Fauci’s agency dumped millions into Chinese entities to study infectious diseases since 2012, federal data shows
Andrew Kerr, DCNF
- The National Institutes of Health has doled out nearly $46 million in taxpayer funds to 100 Chinese institutions in the form of subgrants since fiscal year 2012, federal data shows.
- 27 of the Chinese organizations, including the Wuhan Institute of Virology, received funds from Dr. Anthony Fauci’s NIH subagency to perform research on infectious diseases, the data shows.
- One of the subgrants from Fauci’s subagency to a Chinese government-owned institution explicitly states that the U.S. will only receive taxpayer-funded research data upon approval by Chinese government authorities.
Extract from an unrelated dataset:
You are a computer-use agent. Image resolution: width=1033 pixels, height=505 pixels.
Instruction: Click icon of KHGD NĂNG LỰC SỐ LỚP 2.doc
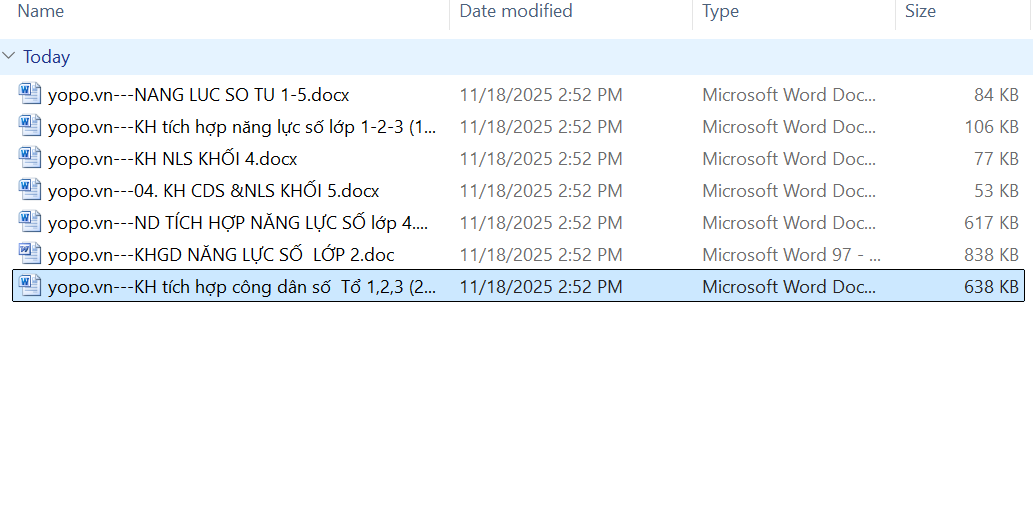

- A bipartisan group of senators wrote a letter to President Joe Biden on Tuesday questioning why the U.S. is funding research in a country that has violated international health regulations, has stonewalled inquiries into the origin of COVID-19 and that may be in violation of the Biological Weapons Convention.
The National Institutes of Health has doled out nearly $46 million in taxpayer funds to 100 Chinese institutions in the form of subgrants since the 2012 fiscal year to conduct research into infectious diseases, drug addiction, mental health and other scientific fields, according to a Daily Caller News Foundation analysis of federal spending data.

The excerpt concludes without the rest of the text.